**Consignes**
1. Selon l'extrait à lire, de quel parti provincial québécois Mme Turmel est-elle toujours membre ?
2. Transcrivez l'extrait à lire depuis « En conférence de » jusqu'à « ses antécédents politiques. » inclus.

**Extrait à lire**
____________

La brève carrière de Nycole Turmel en tant que chef intérimaire du Nouveau parti démocratique aura servi à rehausser le doute et l’incertitude au sein du parti et du caucus créés par le départ en congé de maladie de son chef, Jack Layton.

Car il faut déjà mettre cette carrière au passé : en effet, Mme Turmel, en avouant avoir été membre du Bloc Québécois pendant cinq ans et ayant contribué plus de 200 $ à ce parti, a perdu toute crédibilité en tant que chef d’un parti fédéraliste. Encore plus dommageable à sa réputation politique est la révélation qu’elle fut, et demeure toujours, membre du parti Québec Solidaire, un parti provincial québécois encore plus radical dans sa poursuite de la souveraineté et dans son programme social et économique que le Parti québécois.

En conférence de presse mercredi, le premier ministre Harper se léchait déjà les babines en vue de gains possibles au Québec aux prochaines élections alors qu’il s’est dit profondément « déçu » de ces nouvelles concernant Mme Turmel, ajoutant que le moindre que les Canadiens puissent exiger d’un chef politique, c’est un engagement ferme et non équivoque par rapport à l’unité canadienne.

L’incident constitue aussi la première erreur majeure du chef Jack Layton, qui a choisi personnellement Mme Turmel pour le replacer durant son congé de maladie. Il l’a nommée en connaissance de cause, puisque Mme Turmel a affirmé lui avoir dévoilé les détails de son passé politique. Cette erreur a été répétée par le caucus et le Conseil national du NPD, qui ont entériné sa nomination, malgré ses antécédents politiques.

Même si aucun des partis fédéraux ne réclamait sa démission mercredi, il est clair maintenant que sa position comme leader de son parti à la Chambre des communes est intenable. Les dossiers importants et controversés qui feront l’objet des délibérations en chambre, sous forme de projets de loi ou autres, exigent de l’opposition officielle une crédibilité substantielle. Compte tenu de son passé, le Parti conservateur pourra facilement faire dévier toute objection apportée par Mme Turmel vers la question de l’unité nationale et de sa loyauté envers le Canada. Tactique facile et cynique, certes, mais sans doute politiquement efficace et typique du Parti conservateur comme nous avons appris à le connaître.

Pour le NPD, c’est un désastre. Il devra choisir maintenant un deuxième chef intérimaire en moins d’un mois, après la nouvelle déjà peu rassurante que Jack Layton, qui a porté son parti aux nues, combat maintenant un deuxième cancer. Le choix d’un deuxième chef intérimaire pose toutes sortes de problèmes, surtout du fait que les poids lourds (Thomas Mulcair, Libby Davies) sont exclus, puisqu’ils sont des candidats présumés à la succession éventuelle de M. Layton. Le parti devra donc retomber sur un autre illustre inconnu…

Évidemment tous ces événements modifient en profondeur la scène politique fédérale. Ils donnent une ouverture inespérée au Parti libéral de renouveler lui-même son leadership et de reprendre éventuellement la place qu’il occupait traditionnellement au Québec et ailleurs au Canada, ce qui lui méritait, plus souvent qu’à son tour, de former le gouvernement. Peut-être que les Québécois feront enfin leur examen de conscience et décideront qu’ils en ont marre de votes de protestation qui les excluent des centres du pouvoir à Ottawa.

____________

**Données fournies**
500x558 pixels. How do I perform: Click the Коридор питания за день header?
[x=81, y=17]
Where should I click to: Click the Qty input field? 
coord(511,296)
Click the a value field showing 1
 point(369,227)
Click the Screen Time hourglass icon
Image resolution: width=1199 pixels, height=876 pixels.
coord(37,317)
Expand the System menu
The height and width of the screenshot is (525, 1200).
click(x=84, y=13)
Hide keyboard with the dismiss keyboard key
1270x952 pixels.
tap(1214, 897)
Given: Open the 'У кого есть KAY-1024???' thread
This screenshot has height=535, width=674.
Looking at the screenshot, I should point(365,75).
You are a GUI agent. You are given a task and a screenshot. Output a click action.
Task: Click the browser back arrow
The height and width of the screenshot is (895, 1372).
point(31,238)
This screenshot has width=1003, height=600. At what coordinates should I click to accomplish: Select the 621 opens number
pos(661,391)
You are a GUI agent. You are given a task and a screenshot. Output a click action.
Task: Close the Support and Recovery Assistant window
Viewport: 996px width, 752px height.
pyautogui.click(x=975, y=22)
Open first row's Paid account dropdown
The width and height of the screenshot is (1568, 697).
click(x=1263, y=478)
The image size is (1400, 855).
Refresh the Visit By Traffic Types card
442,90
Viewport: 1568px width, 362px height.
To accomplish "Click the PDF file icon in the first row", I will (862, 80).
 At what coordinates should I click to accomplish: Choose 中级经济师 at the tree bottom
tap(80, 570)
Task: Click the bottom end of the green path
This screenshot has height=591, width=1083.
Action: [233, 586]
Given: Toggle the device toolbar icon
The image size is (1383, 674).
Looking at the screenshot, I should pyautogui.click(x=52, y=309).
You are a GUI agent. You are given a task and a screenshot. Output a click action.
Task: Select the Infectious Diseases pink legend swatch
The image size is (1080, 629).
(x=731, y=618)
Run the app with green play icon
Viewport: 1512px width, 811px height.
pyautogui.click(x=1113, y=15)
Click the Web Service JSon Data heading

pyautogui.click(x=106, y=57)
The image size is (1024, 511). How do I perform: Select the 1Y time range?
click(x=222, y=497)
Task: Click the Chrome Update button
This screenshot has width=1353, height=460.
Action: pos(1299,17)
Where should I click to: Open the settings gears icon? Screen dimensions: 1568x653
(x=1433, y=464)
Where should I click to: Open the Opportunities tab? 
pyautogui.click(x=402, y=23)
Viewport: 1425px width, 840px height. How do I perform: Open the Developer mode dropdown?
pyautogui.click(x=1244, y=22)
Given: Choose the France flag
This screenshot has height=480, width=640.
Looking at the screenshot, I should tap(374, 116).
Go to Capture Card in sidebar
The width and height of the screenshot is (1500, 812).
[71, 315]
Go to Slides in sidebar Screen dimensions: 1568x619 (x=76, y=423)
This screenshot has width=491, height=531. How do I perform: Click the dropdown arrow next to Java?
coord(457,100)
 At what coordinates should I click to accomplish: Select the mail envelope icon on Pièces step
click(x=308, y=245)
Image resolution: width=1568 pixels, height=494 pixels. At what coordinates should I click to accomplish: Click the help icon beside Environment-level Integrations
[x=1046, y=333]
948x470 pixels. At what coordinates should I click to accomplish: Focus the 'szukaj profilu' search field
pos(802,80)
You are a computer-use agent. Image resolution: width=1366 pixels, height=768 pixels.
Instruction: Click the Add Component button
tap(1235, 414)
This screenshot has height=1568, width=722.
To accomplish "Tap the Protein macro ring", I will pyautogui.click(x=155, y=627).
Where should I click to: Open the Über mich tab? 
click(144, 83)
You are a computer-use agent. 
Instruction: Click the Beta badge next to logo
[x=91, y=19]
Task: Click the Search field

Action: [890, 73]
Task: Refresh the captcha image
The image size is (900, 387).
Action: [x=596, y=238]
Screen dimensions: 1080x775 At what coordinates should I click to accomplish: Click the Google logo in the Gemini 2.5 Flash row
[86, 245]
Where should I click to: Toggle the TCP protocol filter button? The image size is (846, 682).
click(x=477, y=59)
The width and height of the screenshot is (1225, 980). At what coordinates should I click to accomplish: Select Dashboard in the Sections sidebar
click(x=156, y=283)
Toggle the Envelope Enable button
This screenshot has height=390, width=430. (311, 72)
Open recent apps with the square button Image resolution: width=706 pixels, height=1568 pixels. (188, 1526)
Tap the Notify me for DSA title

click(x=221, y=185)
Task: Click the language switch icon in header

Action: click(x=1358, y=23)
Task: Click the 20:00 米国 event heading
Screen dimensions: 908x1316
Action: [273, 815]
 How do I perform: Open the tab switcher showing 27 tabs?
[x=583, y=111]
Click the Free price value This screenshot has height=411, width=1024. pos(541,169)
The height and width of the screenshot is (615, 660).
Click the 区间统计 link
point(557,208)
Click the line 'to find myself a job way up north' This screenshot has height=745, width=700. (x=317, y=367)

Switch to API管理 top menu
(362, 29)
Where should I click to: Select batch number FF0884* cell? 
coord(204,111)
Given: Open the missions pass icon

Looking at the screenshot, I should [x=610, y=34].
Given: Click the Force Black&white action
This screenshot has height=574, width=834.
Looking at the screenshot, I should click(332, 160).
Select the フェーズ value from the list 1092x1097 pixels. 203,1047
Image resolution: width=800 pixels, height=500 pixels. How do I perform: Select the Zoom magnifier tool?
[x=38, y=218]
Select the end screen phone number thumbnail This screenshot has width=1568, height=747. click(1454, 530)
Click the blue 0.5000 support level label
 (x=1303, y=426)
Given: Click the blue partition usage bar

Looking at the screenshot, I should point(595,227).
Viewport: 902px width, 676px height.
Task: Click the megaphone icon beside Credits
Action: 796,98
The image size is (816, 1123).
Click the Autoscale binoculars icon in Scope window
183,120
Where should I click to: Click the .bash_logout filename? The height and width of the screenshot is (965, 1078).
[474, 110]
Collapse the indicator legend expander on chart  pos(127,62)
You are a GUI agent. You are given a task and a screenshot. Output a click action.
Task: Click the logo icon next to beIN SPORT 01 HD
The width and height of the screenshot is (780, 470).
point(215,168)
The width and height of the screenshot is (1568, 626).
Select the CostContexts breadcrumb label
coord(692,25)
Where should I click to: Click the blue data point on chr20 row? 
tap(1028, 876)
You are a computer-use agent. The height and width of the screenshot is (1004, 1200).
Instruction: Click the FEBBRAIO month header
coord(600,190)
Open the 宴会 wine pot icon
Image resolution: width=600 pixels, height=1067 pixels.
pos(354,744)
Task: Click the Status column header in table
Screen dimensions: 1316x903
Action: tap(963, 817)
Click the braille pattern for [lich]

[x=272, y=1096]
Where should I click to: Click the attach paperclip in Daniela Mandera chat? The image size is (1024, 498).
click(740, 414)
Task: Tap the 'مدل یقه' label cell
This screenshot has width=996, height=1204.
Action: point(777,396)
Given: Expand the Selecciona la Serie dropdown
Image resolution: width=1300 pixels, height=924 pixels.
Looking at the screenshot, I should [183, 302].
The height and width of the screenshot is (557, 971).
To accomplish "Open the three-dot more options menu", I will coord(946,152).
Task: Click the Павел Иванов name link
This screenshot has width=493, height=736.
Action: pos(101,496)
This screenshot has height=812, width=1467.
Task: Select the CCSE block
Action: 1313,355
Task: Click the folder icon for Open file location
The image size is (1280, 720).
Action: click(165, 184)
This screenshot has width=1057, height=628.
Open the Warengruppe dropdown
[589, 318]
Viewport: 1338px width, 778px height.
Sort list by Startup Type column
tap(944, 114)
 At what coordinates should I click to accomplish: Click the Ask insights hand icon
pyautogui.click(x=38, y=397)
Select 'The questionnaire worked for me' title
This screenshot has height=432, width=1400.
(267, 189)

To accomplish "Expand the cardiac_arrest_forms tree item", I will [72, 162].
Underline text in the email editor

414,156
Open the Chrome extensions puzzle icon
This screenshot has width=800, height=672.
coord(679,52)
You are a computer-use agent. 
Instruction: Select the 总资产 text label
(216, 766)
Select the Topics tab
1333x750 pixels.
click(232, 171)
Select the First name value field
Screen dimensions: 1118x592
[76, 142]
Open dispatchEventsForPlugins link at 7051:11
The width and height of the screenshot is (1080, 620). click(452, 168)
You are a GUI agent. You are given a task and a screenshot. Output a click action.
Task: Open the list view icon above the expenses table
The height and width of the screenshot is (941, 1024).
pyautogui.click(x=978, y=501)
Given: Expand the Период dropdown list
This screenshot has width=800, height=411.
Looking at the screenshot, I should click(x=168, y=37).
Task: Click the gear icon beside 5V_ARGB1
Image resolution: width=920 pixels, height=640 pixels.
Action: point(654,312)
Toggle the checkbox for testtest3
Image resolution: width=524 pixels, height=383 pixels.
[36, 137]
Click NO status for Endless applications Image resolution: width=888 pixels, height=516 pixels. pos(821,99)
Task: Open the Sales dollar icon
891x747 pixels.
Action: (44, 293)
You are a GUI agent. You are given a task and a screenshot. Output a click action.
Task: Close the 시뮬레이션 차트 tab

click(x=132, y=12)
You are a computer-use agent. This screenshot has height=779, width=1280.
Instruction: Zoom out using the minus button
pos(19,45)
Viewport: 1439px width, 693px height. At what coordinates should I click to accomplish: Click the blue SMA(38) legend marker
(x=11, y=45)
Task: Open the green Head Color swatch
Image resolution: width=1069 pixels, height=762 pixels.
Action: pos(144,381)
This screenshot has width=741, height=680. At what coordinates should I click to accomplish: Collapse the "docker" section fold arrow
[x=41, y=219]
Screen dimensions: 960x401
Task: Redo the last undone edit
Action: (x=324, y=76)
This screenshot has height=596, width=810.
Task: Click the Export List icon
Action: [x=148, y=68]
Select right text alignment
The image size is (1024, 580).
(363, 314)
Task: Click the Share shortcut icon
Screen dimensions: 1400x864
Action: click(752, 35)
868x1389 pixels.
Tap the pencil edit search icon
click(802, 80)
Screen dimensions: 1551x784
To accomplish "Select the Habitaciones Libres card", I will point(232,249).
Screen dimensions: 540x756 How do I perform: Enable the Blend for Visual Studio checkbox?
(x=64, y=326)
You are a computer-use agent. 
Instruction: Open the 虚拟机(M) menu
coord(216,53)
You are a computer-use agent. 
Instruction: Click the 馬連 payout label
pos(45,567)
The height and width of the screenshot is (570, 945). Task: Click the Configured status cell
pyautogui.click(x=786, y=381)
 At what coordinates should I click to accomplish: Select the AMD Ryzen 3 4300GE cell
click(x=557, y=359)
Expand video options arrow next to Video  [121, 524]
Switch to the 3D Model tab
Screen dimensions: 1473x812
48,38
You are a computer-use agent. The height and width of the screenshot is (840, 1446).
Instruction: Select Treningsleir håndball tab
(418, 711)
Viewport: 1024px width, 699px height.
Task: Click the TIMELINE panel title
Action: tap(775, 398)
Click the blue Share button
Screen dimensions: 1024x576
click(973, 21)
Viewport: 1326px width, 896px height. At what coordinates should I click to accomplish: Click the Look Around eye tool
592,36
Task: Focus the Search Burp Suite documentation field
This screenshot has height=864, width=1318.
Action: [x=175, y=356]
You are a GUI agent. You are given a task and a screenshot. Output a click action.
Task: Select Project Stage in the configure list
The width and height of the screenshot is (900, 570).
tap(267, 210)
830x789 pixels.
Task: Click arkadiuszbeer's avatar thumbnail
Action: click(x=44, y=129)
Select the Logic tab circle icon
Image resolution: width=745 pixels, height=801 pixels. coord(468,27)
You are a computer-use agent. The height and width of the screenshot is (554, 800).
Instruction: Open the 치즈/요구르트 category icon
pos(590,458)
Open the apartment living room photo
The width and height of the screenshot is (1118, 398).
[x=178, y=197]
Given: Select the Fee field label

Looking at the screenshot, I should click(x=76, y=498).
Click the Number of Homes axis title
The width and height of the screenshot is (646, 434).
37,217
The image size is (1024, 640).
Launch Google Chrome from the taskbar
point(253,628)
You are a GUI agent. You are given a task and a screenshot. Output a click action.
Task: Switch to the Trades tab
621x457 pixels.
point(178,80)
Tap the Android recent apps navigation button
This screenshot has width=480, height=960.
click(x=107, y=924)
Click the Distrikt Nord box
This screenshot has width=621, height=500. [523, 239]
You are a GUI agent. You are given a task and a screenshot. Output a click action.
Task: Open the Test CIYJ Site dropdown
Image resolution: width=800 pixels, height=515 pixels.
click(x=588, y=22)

____________

**Corrigé**
1. Du parti Québec Solidaire.

2.
En conférence de presse mercredi, le premier ministre Harper se léchait déjà les babines en vue de gains possibles au Québec aux prochaines élections alors qu’il s’est dit profondément « déçu » de ces nouvelles concernant Mme Turmel, ajoutant que le moindre que les Canadiens puissent exiger d’un chef politique, c’est un engagement ferme et non équivoque par rapport à l’unité canadienne.

L’incident constitue aussi la première erreur majeure du chef Jack Layton, qui a choisi personnellement Mme Turmel pour le replacer durant son congé de maladie. Il l’a nommée en connaissance de cause, puisque Mme Turmel a affirmé lui avoir dévoilé les détails de son passé politique. Cette erreur a été répétée par le caucus et le Conseil national du NPD, qui ont entériné sa nomination, malgré ses antécédents politiques.